Open AI fires itself CEO Sam Altman
Let’s start at the beginning. OpenAI was founded in 2015 by investors, including Elon Musk, Reid Hoffman, Peter Thiel, AWS, and YC Research. The goal was to pursue Artificial General Intelligence (AGI) safely for the benefit of humanity. Their mission statement is simple:
Our mission is to ensure that artificial general intelligence benefits all of humanity.
There was an initial pledge of $1 billion, but the money that came in was $100 million from Elon Musk and $30 million from Open Philanthropy. The goal was to pursue an open-source approach to AI so everyone could see how AGI was being developed in public. The company needed a lot more capital, given that AI is capital-intensive.
The company’s DNA likely split in 2019 during the transition to for-profit. The company had been working for four years on AI research and was now pursuing a business model.
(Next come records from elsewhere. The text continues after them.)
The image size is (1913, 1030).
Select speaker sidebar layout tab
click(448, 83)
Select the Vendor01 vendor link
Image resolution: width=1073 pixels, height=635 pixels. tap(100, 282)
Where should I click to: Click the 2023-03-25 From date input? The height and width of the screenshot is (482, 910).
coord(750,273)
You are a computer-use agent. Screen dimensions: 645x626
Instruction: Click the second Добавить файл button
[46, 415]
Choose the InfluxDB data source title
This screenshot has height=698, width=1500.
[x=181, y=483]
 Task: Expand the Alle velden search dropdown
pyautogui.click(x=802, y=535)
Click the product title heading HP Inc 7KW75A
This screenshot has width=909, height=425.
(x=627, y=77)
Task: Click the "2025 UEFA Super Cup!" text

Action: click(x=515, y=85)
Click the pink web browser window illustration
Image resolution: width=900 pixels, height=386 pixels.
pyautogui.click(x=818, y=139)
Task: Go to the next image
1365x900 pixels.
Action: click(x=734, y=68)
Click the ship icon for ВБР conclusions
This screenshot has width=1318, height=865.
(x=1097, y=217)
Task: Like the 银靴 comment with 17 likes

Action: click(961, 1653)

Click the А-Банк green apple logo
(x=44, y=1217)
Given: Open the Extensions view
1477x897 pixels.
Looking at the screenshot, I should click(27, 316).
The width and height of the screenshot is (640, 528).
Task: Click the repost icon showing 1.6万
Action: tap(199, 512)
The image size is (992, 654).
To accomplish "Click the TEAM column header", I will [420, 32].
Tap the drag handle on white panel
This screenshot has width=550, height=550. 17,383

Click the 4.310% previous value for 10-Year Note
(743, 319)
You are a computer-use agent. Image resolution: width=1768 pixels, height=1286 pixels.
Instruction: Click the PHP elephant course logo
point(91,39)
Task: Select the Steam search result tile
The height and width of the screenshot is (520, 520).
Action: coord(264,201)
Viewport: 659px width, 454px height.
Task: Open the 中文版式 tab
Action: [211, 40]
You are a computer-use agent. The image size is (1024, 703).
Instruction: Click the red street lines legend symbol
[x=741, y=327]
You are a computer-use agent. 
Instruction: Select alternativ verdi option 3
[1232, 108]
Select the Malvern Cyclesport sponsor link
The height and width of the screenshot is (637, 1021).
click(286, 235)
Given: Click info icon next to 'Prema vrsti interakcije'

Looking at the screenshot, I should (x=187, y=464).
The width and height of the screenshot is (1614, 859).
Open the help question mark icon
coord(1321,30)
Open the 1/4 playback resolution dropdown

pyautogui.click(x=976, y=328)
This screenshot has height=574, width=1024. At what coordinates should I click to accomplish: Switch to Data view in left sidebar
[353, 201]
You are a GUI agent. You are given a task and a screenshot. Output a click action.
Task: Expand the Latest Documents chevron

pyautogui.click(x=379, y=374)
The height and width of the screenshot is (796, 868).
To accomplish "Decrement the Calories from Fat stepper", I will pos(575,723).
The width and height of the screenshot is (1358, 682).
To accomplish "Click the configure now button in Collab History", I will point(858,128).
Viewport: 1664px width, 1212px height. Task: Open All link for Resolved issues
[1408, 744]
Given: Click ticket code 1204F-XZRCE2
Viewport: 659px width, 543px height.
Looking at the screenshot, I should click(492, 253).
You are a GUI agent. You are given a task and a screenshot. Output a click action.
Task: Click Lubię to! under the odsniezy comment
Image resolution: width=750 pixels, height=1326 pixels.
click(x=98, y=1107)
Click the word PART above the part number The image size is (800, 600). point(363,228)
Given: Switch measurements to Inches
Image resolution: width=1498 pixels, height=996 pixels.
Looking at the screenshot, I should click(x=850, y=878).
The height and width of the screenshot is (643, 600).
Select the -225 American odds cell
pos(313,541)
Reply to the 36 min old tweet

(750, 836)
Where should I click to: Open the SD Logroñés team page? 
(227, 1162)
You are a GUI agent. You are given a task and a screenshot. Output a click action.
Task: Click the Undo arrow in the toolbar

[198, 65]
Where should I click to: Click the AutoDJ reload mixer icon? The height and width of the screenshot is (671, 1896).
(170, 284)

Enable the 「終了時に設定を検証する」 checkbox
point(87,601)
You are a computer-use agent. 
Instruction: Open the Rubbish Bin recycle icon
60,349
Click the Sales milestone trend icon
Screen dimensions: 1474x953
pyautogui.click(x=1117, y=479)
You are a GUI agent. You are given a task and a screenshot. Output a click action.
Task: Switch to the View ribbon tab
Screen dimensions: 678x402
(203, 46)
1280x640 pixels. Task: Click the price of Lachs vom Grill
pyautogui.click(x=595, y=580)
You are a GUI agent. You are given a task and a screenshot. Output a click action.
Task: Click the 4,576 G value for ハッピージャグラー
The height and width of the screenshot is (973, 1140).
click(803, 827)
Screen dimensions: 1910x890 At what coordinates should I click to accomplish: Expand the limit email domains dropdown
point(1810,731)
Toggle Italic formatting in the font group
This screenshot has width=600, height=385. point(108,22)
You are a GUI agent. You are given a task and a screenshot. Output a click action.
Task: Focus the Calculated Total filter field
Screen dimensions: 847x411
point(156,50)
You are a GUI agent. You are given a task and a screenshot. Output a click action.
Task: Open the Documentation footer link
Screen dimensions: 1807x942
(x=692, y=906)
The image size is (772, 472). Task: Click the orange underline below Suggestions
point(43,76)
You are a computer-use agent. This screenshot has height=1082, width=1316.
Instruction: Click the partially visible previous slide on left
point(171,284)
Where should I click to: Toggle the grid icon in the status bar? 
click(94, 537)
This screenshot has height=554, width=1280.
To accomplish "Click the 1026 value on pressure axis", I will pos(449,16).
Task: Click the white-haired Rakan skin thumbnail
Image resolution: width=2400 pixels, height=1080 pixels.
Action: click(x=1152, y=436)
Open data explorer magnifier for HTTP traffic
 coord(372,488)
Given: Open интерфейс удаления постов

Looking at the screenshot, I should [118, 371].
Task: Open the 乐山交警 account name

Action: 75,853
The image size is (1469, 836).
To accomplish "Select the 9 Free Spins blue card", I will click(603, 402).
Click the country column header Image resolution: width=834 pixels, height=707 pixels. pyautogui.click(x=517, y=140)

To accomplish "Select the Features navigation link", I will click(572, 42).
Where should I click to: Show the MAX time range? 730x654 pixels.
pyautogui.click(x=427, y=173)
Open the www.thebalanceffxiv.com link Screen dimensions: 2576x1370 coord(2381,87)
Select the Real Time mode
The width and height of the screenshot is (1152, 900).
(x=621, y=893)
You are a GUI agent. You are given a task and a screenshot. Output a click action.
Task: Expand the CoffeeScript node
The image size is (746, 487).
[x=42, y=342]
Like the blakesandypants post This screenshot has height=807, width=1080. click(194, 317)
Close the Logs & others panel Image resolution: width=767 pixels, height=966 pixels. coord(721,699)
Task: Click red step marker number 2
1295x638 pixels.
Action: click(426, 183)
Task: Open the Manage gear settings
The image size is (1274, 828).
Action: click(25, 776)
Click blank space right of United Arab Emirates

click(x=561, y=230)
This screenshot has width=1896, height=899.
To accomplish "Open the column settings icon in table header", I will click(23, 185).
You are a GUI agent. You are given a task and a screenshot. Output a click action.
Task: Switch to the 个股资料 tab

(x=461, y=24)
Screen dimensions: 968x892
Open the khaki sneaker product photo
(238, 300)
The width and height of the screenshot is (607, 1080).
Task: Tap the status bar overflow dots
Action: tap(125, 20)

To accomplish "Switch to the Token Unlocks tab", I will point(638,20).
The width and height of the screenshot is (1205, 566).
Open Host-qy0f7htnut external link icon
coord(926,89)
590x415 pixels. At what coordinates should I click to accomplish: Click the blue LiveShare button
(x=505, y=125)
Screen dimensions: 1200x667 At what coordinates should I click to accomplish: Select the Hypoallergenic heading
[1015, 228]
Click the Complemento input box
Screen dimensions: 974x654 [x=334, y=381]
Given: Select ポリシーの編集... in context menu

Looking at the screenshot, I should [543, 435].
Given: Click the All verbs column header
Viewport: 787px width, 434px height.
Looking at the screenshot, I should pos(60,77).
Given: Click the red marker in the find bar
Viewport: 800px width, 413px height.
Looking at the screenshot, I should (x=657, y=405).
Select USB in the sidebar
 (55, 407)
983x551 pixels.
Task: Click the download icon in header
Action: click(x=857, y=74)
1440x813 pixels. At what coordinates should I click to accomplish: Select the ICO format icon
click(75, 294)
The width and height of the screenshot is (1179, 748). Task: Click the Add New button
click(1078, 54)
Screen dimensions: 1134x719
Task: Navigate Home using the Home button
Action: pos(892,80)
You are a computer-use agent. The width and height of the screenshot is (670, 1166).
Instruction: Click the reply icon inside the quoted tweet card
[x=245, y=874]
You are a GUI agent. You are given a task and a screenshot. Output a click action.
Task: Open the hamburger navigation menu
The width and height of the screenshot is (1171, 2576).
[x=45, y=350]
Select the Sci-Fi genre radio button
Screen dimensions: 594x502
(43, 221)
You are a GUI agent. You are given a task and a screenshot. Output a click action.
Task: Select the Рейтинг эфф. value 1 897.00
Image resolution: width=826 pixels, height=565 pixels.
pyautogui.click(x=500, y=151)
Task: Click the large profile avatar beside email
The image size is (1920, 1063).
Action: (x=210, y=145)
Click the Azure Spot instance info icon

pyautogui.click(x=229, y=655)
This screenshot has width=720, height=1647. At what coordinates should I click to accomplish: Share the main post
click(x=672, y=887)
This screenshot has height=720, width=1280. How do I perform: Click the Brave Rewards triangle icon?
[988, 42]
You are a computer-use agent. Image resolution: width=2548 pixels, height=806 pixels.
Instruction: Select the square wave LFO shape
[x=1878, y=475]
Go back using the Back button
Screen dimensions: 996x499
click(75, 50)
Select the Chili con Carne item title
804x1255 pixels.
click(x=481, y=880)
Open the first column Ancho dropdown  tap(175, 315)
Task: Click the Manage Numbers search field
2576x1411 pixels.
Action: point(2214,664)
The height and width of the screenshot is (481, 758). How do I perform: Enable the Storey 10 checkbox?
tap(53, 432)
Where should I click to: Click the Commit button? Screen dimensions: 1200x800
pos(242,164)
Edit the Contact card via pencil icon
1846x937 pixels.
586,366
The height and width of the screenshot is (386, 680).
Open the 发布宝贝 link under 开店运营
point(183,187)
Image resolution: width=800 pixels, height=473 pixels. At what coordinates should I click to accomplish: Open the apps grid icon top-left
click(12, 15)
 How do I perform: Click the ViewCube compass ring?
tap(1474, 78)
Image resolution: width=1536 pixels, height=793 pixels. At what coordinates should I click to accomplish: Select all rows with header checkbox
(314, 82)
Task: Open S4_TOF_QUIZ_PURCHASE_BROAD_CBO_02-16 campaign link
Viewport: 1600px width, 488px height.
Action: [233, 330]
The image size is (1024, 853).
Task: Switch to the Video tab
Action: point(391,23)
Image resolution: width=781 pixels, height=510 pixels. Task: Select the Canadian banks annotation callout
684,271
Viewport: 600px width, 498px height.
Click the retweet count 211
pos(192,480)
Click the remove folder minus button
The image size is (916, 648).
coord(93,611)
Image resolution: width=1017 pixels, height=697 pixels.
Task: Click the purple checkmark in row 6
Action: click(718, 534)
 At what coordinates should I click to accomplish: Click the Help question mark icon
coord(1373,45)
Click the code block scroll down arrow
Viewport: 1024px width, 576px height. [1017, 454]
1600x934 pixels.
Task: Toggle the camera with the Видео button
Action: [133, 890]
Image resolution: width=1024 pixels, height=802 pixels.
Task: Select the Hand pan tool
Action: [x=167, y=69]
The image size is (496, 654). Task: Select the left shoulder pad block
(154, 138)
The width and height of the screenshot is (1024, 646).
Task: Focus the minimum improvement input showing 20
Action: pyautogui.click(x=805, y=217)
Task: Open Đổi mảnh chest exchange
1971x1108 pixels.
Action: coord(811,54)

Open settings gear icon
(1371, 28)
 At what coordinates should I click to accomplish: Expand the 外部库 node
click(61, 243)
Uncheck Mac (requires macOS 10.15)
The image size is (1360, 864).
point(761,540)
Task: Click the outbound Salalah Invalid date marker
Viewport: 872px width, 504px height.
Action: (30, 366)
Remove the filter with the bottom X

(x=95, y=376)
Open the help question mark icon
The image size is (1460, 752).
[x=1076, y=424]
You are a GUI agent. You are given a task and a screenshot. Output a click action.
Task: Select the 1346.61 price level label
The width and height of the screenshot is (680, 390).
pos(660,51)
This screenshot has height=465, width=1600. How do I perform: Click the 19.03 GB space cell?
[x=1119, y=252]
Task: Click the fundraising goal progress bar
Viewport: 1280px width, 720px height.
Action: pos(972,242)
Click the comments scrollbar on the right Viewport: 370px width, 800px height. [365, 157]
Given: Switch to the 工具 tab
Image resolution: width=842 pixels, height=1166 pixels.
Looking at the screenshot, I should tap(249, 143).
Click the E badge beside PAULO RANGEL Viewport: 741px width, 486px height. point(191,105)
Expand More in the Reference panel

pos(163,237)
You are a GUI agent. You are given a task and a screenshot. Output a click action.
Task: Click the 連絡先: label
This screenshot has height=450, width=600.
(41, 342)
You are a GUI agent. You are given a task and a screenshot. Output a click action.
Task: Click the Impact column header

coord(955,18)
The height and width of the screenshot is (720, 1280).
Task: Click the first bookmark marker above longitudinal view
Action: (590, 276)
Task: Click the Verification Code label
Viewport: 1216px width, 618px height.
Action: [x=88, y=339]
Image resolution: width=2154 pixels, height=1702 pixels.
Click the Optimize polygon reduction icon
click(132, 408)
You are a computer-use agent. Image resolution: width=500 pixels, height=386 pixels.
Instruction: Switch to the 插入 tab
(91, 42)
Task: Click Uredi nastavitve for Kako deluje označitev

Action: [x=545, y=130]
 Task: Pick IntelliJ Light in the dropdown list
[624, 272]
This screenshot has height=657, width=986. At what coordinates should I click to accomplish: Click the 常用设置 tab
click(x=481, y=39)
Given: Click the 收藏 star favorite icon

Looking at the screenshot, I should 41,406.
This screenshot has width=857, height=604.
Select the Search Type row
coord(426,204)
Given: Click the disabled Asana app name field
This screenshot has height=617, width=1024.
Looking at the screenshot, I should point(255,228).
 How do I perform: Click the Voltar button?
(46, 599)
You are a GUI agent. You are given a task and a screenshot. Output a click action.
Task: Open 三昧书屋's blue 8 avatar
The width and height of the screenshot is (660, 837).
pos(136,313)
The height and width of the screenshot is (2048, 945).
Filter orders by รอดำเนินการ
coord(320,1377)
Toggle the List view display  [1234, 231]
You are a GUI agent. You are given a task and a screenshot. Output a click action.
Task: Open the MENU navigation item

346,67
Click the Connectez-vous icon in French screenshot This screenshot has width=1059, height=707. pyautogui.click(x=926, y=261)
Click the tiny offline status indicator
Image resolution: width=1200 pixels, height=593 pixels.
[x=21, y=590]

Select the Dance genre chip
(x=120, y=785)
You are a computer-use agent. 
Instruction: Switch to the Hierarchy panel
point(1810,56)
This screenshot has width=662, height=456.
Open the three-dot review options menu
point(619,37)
The recent dynamism of OpenAI has mostly been attributed to a classic Silicon Valley-style startup attached to an AI Safety think tank. In hindsight, it seems obvious that the two organizations would come to blows. Sam Altman was the one who brought this reckless greed and prevarication to an otherwise research-oriented start-up
Someone has left the board almost every year since 2016, but I think the central focus should be on 2023 because one-third of the board left within two quarters. This created a power vacuum that didn’t get filled. This would be the moment a power struggle had to be made, leading to Sam Altman being fired.
Sam has been on the board from the beginning. But Sam has also been involved in many different projects over time. It is quite a mystery why he left Y Combinator, but his firing from OpenAI likely had many reasons. The board’s stated reason was for lack of communication, and an internal memo confirmed no malfeasance. Our best guess about the lack of communication was a new venture to disrupt Nvidia’s hold on chips or miscommunication around OpenAI DevDay. It’s likely against the AI Safety board members’ interest to continue the push for GPT for all.
Ilya Sutskever is the key vote that created the coup that ousted Sam and Greg last Friday. Ilya, like Greg, has been there since the beginning. He’s always been on the technology side and was the co-inventor of AlexNet and an author of the AlphaGo paper. He invented the sequence-to-sequence technology at Google Brain. He left Google Brain in 2015 to become the cofounder and chief scientist of OpenAI in 2015.
OpenAI was pitched as an anti-Google, given the extreme concentration of AI research talent there. And its key focus was on safety.
In many ways, Ilya was one of the original pieces of OpenAI. But as the for-profit arm of OpenAI came to rule the organization’s mission, he likely started to feel uncomfortable with the “Move Fast and Break Things” ethos of the startup.
Will it be a David vs Goliath or just petty politics, the world waits to see.